I would like to point out that computer programming is a real professional that requires more than merely reading “C++/Java/C# for Dummies”. We need the programmers to know more than just the programming constructs and some irrelevant theories they never use on the job. Given a project, a competent programmer should be able to understand the problem, design efficient algorithms in terms of space and time complexities, evaluate different implementations, type in legible code, and provide systematic evidences that the code work. It is very unfortunate that universities fail to deliver students that qualify.

Why don’t universities produce good programmers? The major problem lies in the curriculum. Speaking from personal experience, I managed to finished all B.S. computer science requirements, obtained a M.S. and a Ph.D. in this field without ever taking a course in software engineering. In fact, I have never seen a university course with the purpose to teach students how to write good programs, not at the top-tier “research” universities anyway. Somehow the schools assume everyone can read the book such as “C++/Java/C# for Dummies” on their own. Consequently, most fresh graduates write dummy code.

Yes, we do programming projects for courses like Data structure, Operating System, Artificial Intelligence and etc. But these assignments aim to enhance the students’ knowledge in the particular topics.

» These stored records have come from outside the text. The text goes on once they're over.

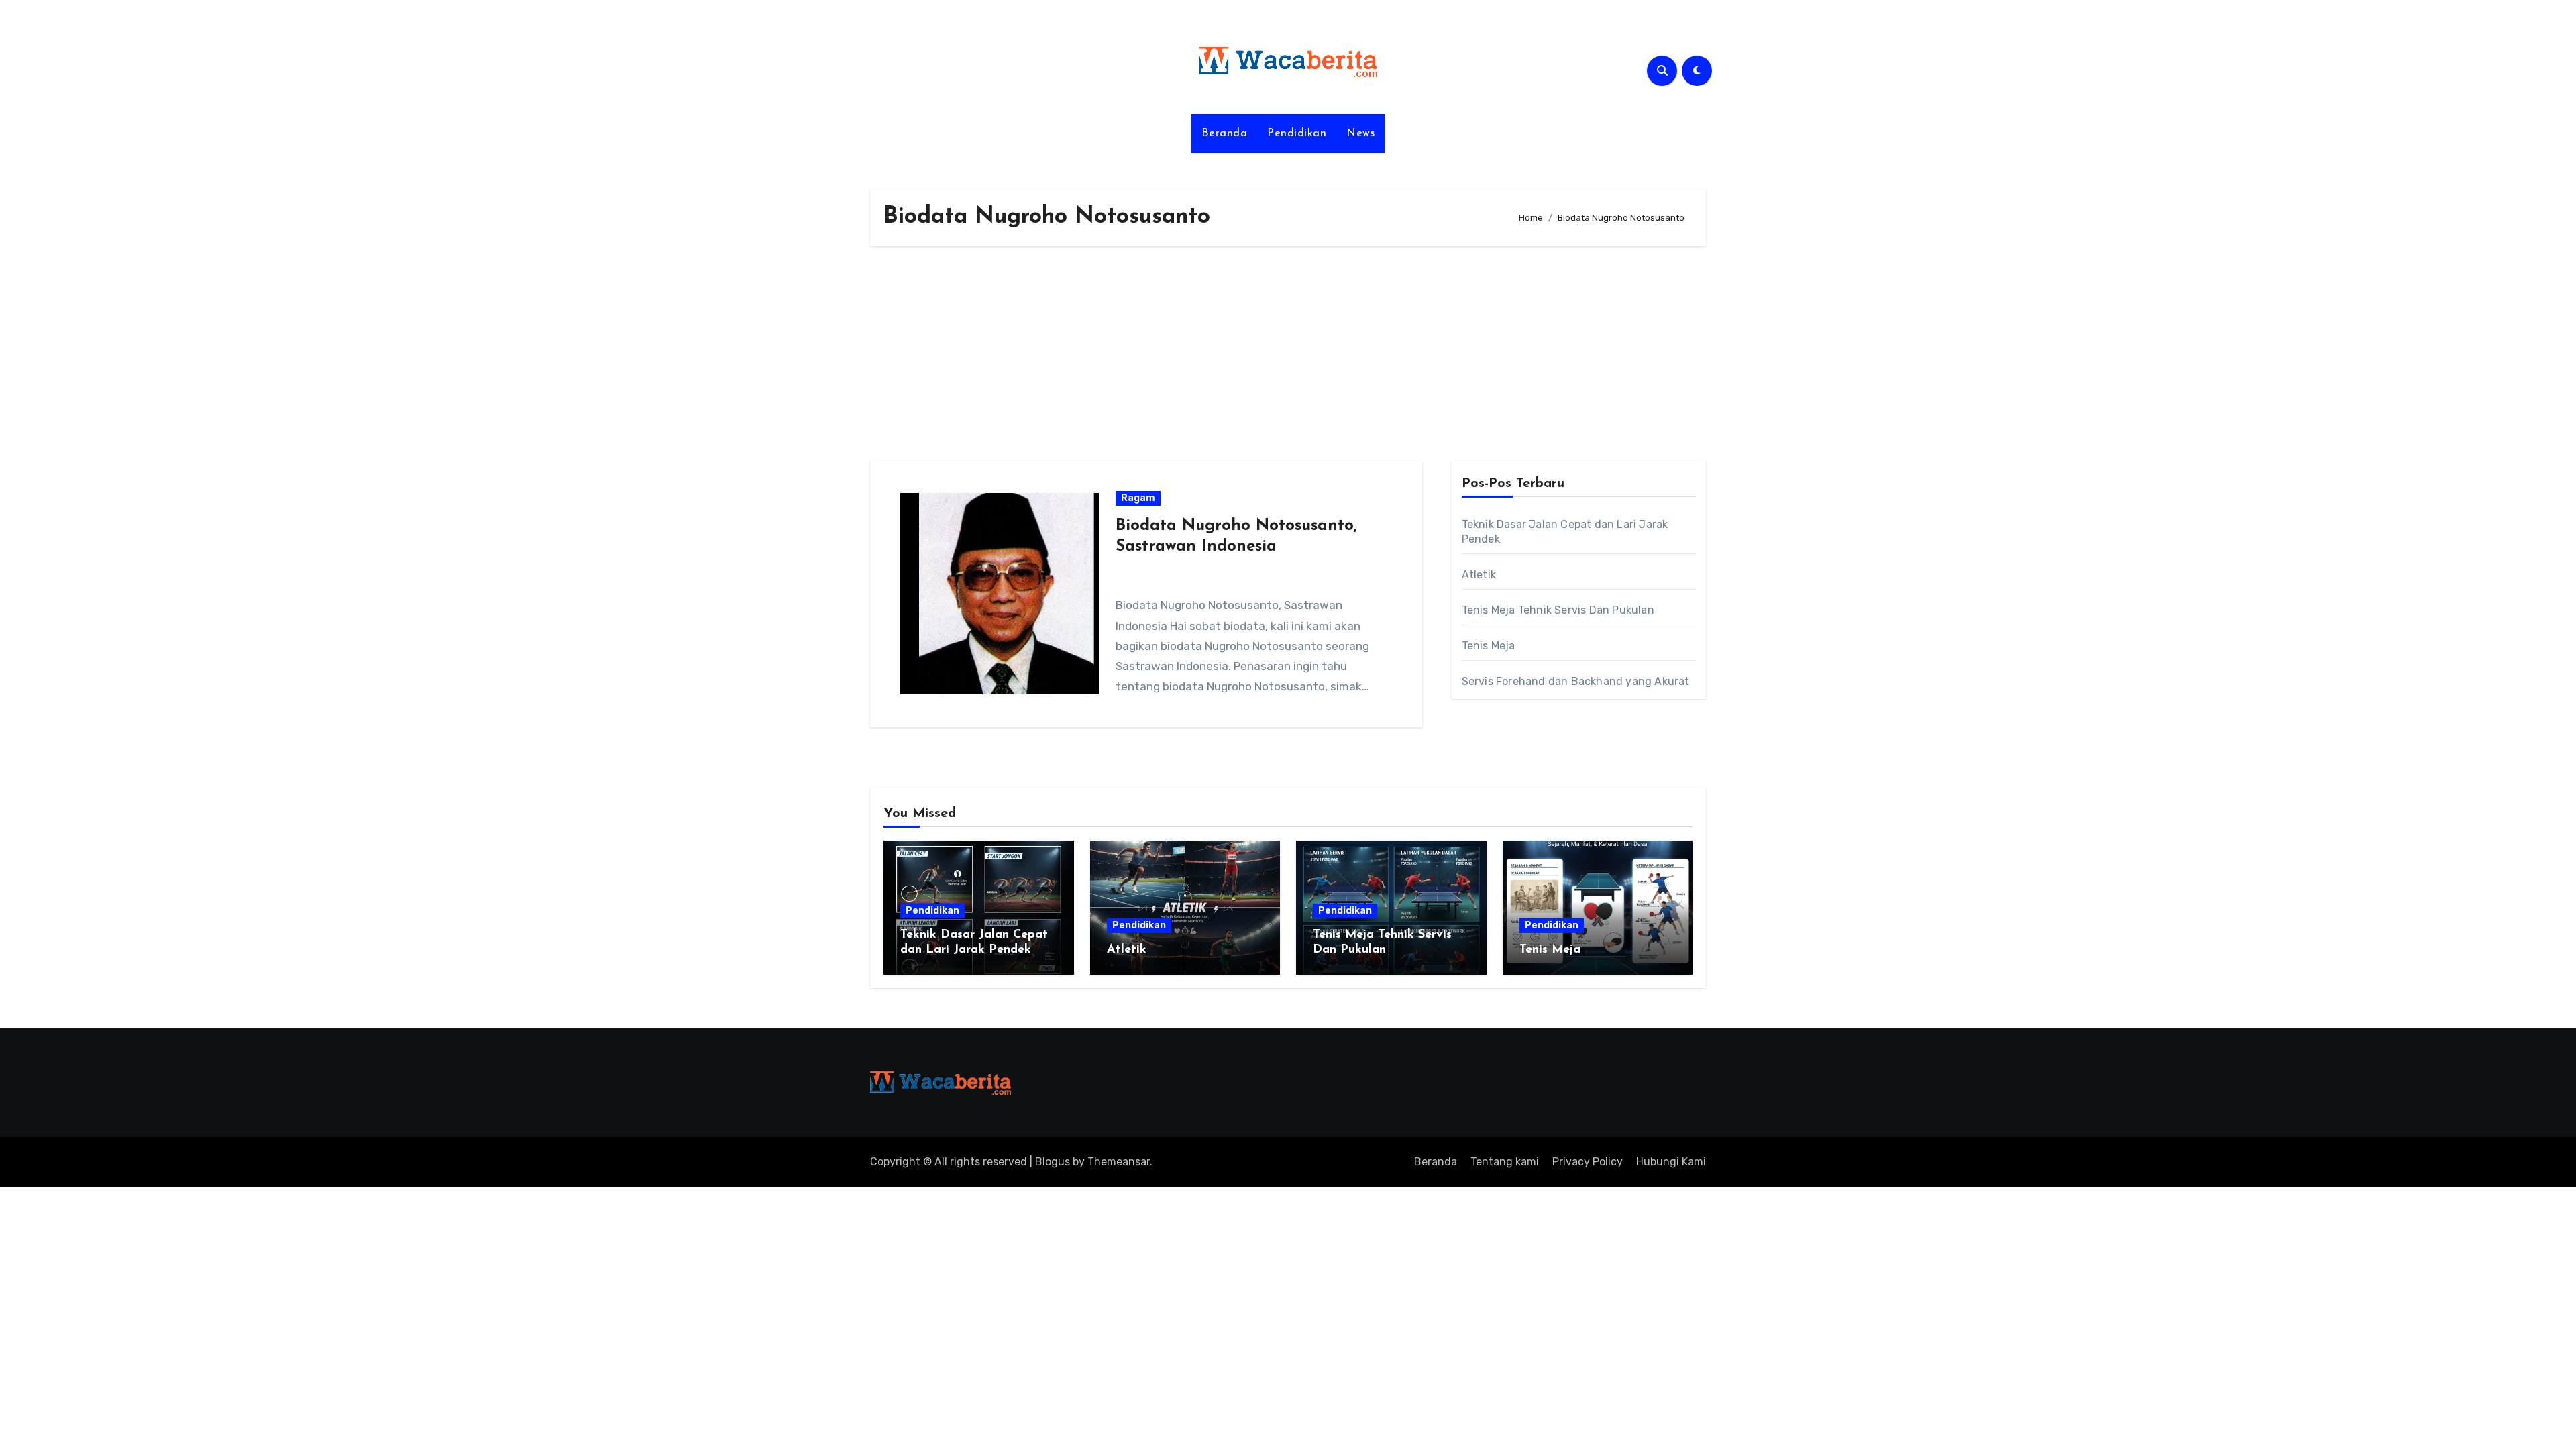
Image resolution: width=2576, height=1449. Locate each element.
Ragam (1138, 498)
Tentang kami (1504, 1161)
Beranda (1224, 133)
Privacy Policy (1587, 1161)
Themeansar (1118, 1161)
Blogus (1052, 1161)
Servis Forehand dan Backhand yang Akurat (1576, 681)
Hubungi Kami (1671, 1161)
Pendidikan (1296, 133)
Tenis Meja (1488, 645)
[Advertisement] (1287, 353)
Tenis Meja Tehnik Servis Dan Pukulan (1558, 610)
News (1360, 133)
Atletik (1479, 574)
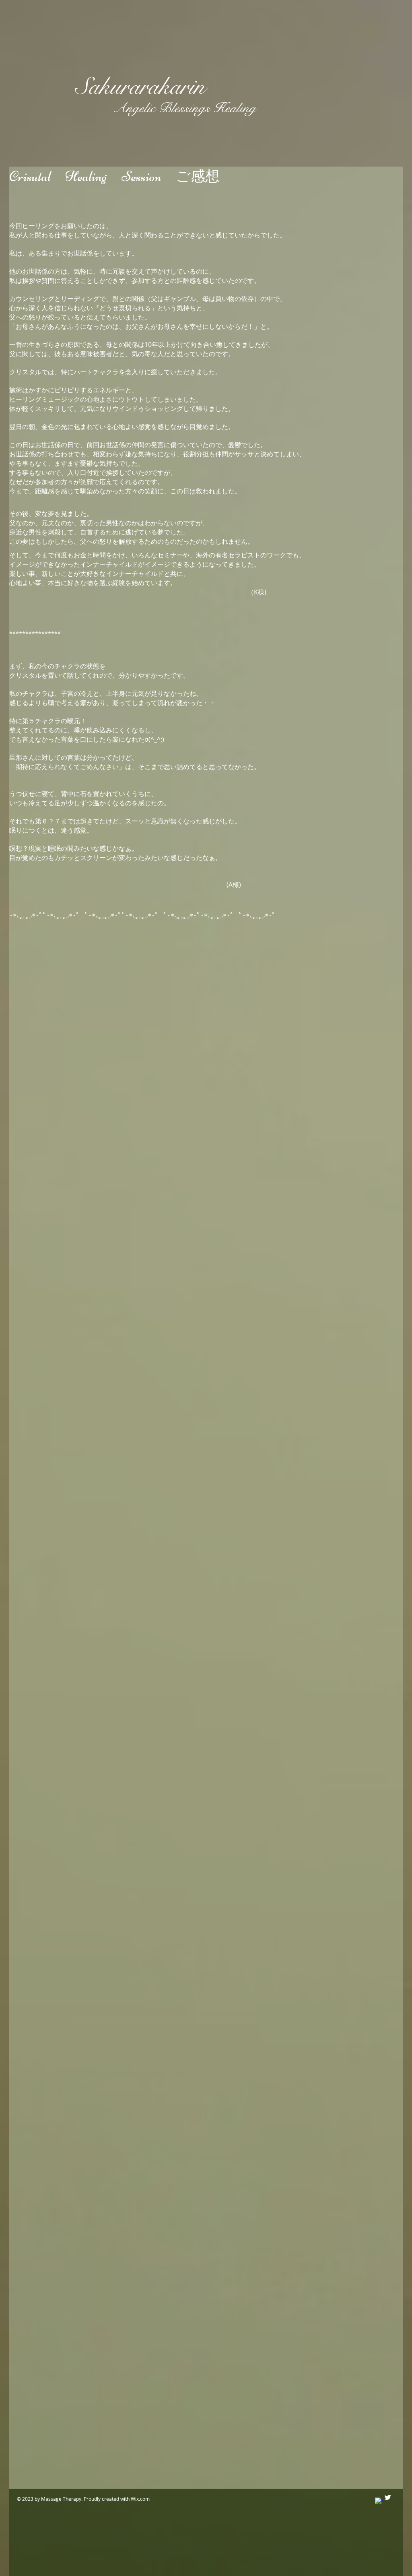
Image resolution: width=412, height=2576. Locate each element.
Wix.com (140, 2499)
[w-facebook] (379, 2501)
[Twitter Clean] (387, 2497)
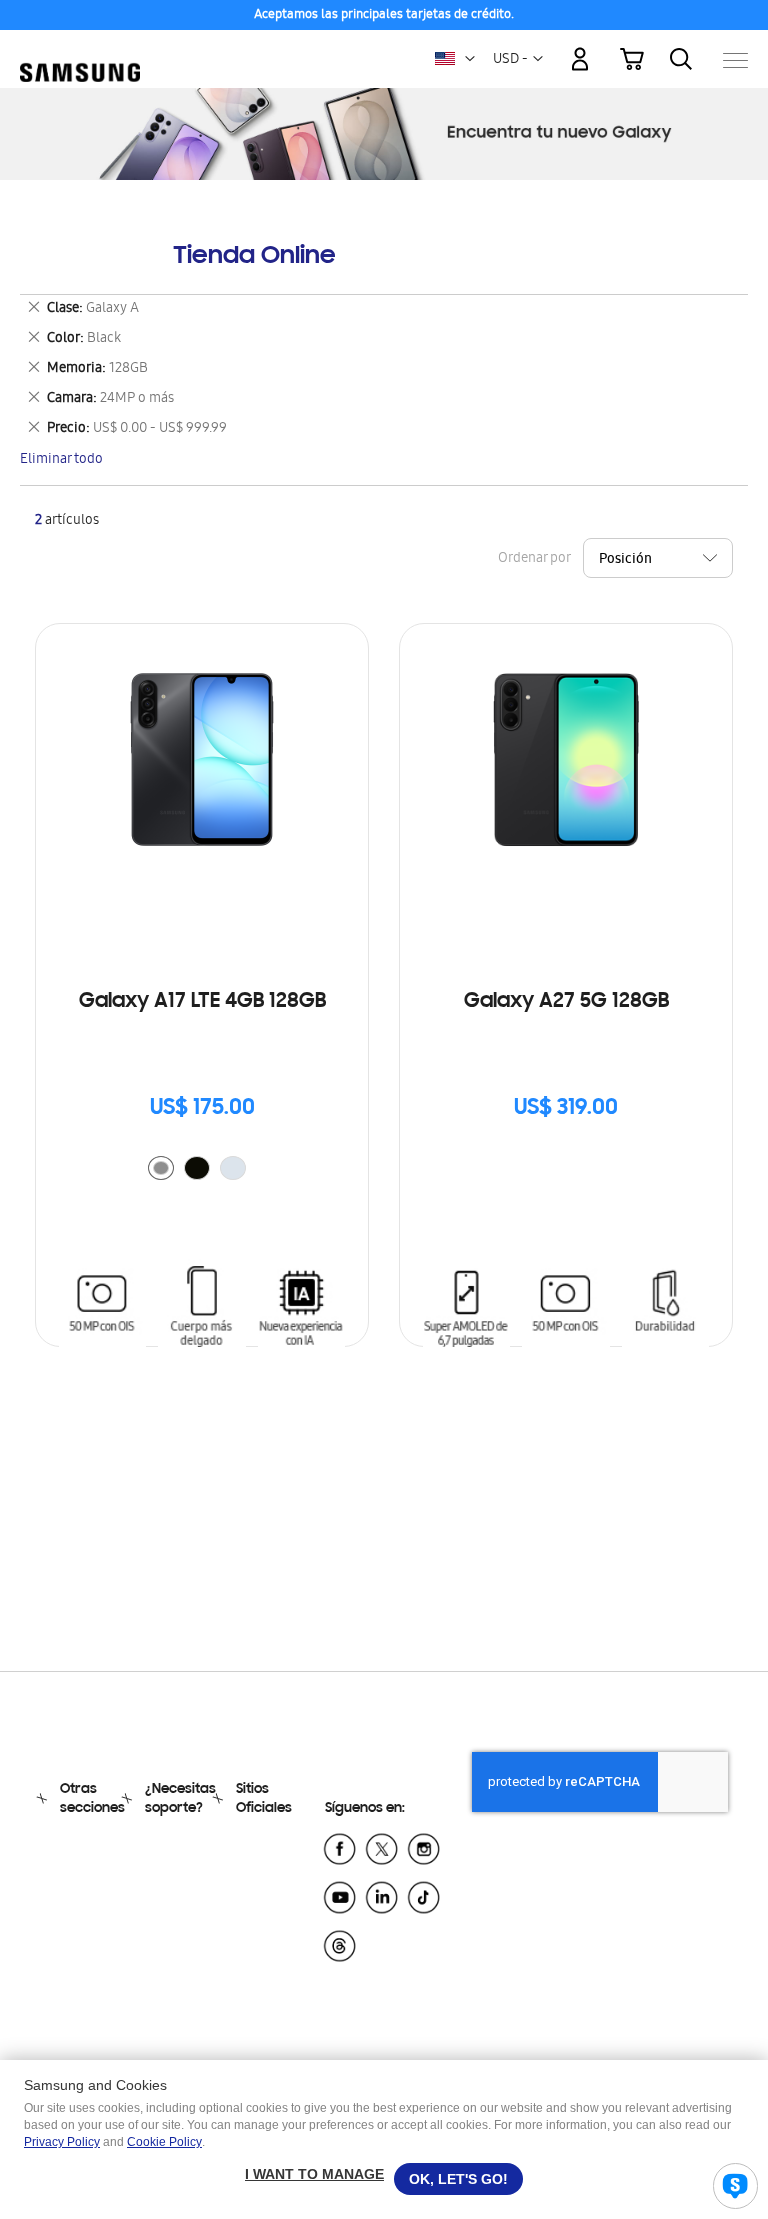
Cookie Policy (164, 2142)
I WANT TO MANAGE (314, 2174)
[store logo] (80, 50)
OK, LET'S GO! (458, 2179)
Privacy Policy (62, 2142)
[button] (470, 59)
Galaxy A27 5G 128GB (566, 1002)
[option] (161, 1168)
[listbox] (202, 1170)
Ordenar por (534, 559)
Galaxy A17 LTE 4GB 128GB (202, 1002)
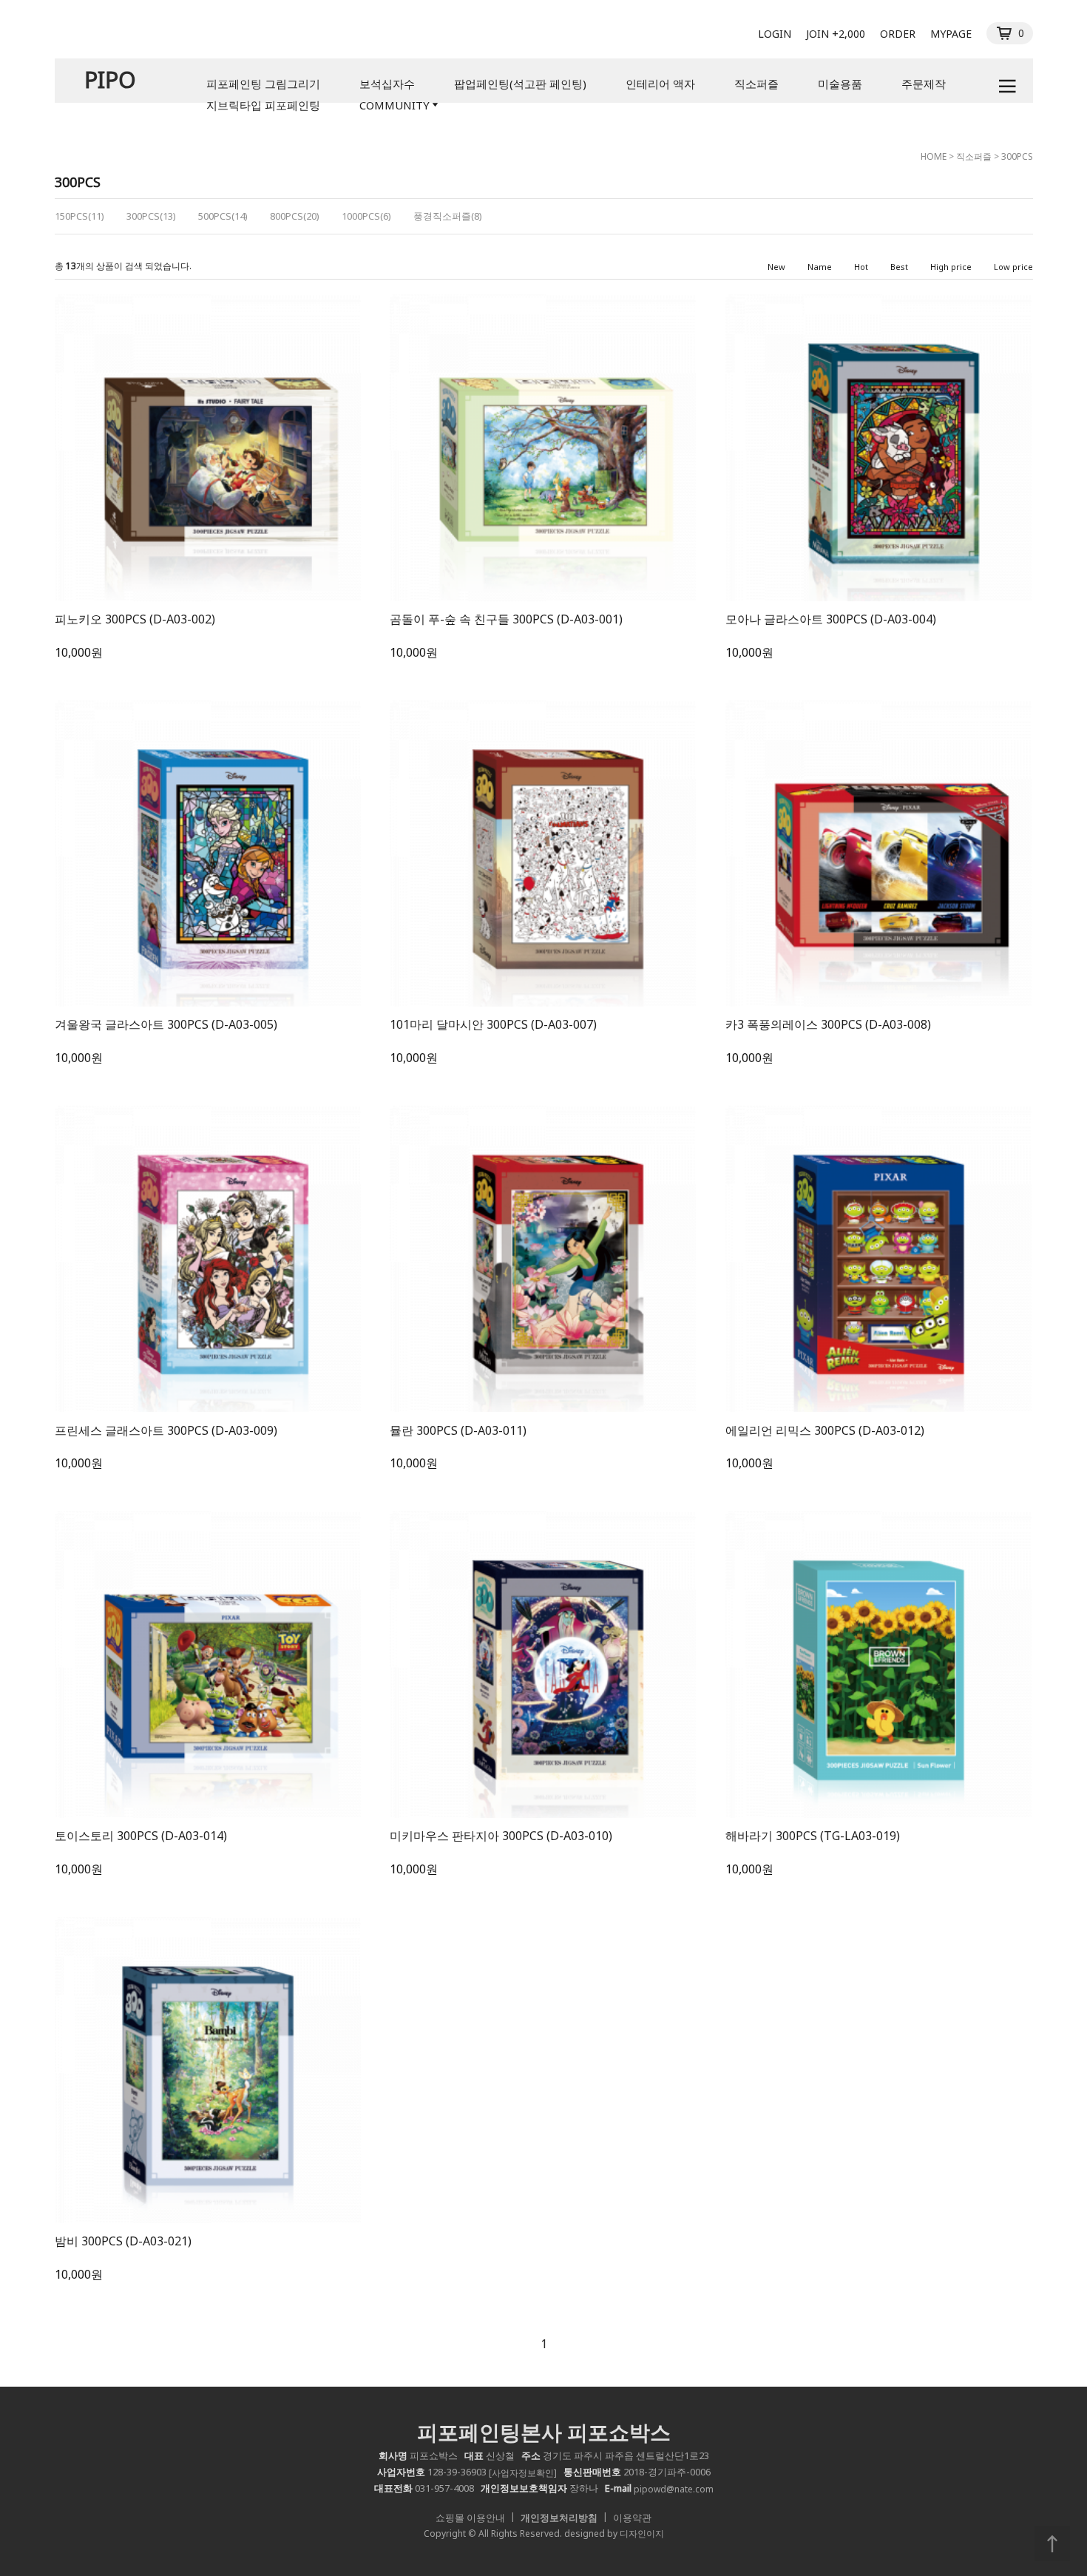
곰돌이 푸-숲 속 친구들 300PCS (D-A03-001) (506, 619)
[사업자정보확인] (523, 2473)
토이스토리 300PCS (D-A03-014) (141, 1836)
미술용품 (840, 83)
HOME (934, 156)
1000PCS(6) (366, 216)
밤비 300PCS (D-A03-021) (123, 2241)
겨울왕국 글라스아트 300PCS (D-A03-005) (166, 1024)
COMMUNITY (394, 105)
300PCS (1017, 156)
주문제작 (923, 83)
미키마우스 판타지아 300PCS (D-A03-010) (501, 1836)
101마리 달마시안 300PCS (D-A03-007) (493, 1024)
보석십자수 (387, 83)
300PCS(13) (151, 216)
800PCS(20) (294, 216)
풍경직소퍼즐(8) (447, 216)
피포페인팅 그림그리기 (263, 83)
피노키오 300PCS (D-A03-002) (135, 619)
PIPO (110, 79)
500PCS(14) (223, 216)
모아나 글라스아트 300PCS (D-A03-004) (830, 619)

The code is never graded based on how professional it is written. Take Operating System as an example, the assignments aim to enhance the students’ knowledge on the concepts of thread and the OS scheduling algorithms but they are never designed to train students on writing good multi-threaded programs. The textbooks used in class teach about mutex and semaphore but they do not teach how to use them effectively. How many students, after taking an OS class, can design a thread-safe stack? I bet that most of them know what threads are and what a stack is, but few can design an efficient and effective thread-safe stack class.

The second problem is faculty. As a university, most faculty members hold doctorate degrees. The undergraduate courses are usually taught by newly graduated doctorate students. These doctorate students are trained to publish journal papers. Many never deliver any industrial applications in their life time (not hands-on anyway). Not only do they not know how to write good code, but they cannot appreciate how important it is to produce good code. For instance, in a Data Structure course, a professor teaches about stack, but he is unlikely to implement a thread-safe stack class for professional use. Without ever working in the industries, it is very difficult for a professor to understand the details and issues associated with using a thread-safe stack. It would even be more difficult for him to appreciate how important it is to provide systematic evidences to show that his class works and is ready for a third-party to use.

One may argue that “Computer Science” is about science so we study Artificial Intelligence, Operating System, etc. Science is about research and innovation. It is not about programming. My dilemma is that if we cannot go to computer science schools to seek qualified programmers, where should we turn to? Also, what exactly is the use of these university trained computer science graduates if they cannot write good code? After all, not everyone becomes a scientist. Most of them are engineers that code the science ideas into real products that benefit our societies.